Die vierte Aufgabe, die uns gestellt wird, ist das Lastmanagement und die Speichertechnik. Wenn Stromerzeugung und Stromnachfrage wie bei Wind- und Sonnenkraft auseinanderfallen, brauchen wir eine zunehmende Flexibilisierung unseres Energiesystems. Alle sind für innovative Speichersysteme. Die kann man aber nicht herbeibeschließen. Die muss man entwickeln. Das wird Zeit kosten.

Über die Nutzung neuer Technologien in Verbindung mit Smart Meter/Smart Grids und vieles andere mehr zur Systemoptimierung streiten wir nicht. Ich will nur darauf hinweisen: All das, was man bräuchte, haben wir jedenfalls in diesem Umfang heute nicht. Daraus folgt für mich wieder: Wir müssen versuchen, diesen Weg besonnen, rational, realistisch und mit der Akzeptanz der Bevölkerung zu gehen. Dabei müssen wir bedenken: Hessen ist keine Insel. Die nationalen und europäischen Rahmenvorgaben binden uns. Deshalb habe ich auch Zweifel, ob es vor diesem Hintergrund gut ist, dass man ganz stark auf Energieautonomie setzt, also autonome Energie in Hessen, wie es das Konzept einer Fraktion dieses Hauses vorsieht.
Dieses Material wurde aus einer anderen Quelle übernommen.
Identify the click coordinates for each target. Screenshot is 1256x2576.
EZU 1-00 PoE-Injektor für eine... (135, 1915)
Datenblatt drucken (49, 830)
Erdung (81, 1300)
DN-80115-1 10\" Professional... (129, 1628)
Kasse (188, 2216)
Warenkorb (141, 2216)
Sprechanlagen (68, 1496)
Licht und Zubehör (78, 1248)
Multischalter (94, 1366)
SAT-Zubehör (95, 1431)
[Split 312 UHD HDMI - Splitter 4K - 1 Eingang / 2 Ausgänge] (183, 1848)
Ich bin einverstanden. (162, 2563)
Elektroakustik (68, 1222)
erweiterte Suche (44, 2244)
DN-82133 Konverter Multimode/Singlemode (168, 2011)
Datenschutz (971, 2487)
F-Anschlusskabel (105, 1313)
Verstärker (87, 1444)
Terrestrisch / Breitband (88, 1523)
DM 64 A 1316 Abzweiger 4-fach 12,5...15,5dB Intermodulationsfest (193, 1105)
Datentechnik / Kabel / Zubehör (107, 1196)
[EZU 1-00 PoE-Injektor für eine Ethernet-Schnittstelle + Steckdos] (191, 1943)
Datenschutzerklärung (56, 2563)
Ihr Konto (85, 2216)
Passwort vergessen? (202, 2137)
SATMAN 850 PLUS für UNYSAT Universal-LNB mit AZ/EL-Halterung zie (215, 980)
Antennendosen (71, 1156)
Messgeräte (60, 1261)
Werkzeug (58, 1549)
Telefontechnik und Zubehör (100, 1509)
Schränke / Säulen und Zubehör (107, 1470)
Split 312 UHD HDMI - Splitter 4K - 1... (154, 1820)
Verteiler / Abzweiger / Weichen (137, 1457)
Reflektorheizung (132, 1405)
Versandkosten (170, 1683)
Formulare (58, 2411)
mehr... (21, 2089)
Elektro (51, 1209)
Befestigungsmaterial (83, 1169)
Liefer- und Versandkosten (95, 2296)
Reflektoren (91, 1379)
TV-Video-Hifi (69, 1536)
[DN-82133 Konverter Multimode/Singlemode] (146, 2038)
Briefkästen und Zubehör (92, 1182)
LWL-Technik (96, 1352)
Meine Damen und Herren, in Anbetracht der Tatsache, dass wir in einer global vernetzten Welt leben, vor dem Hintergrund eines europäischen Stromverbundes, in dem Export und Import von Strom ununterbrochen eine Realität ist, unter Berücksichtigung der Tatsache, dass eine verlässliche Grundlastversorgung immer im Kontext eines überregionalen Stromverbundes zu sehen ist, habe ich nicht nur große Zweifel, ich kann es mir nicht vorstellen, dass das sinnvoll ist, wenn wir unseren Wohlstand, unsere Arbeitsplätze hier erhalten wollen.

Deshalb ist es doch sinnvoll, dass wir daran mitwirken, dass man Energie dort gewinnt, wo man sie am sinnvollsten gewinnt: Windenergie dort, wo der Wind am meisten weht, nämlich am Meer und nicht irgendwo in Gebieten, wo er vielleicht drei, vier Stunden am Tag weht; Sonnenenergie dort, wo die Sonne am meisten scheint, z. B. in Südspanien, und nicht in einem Land wie hier, wo es so wenig Sonne gibt wie in Alaska. Daran mitzuwirken, wäre sinnvoll. Das werden wir nicht allein können.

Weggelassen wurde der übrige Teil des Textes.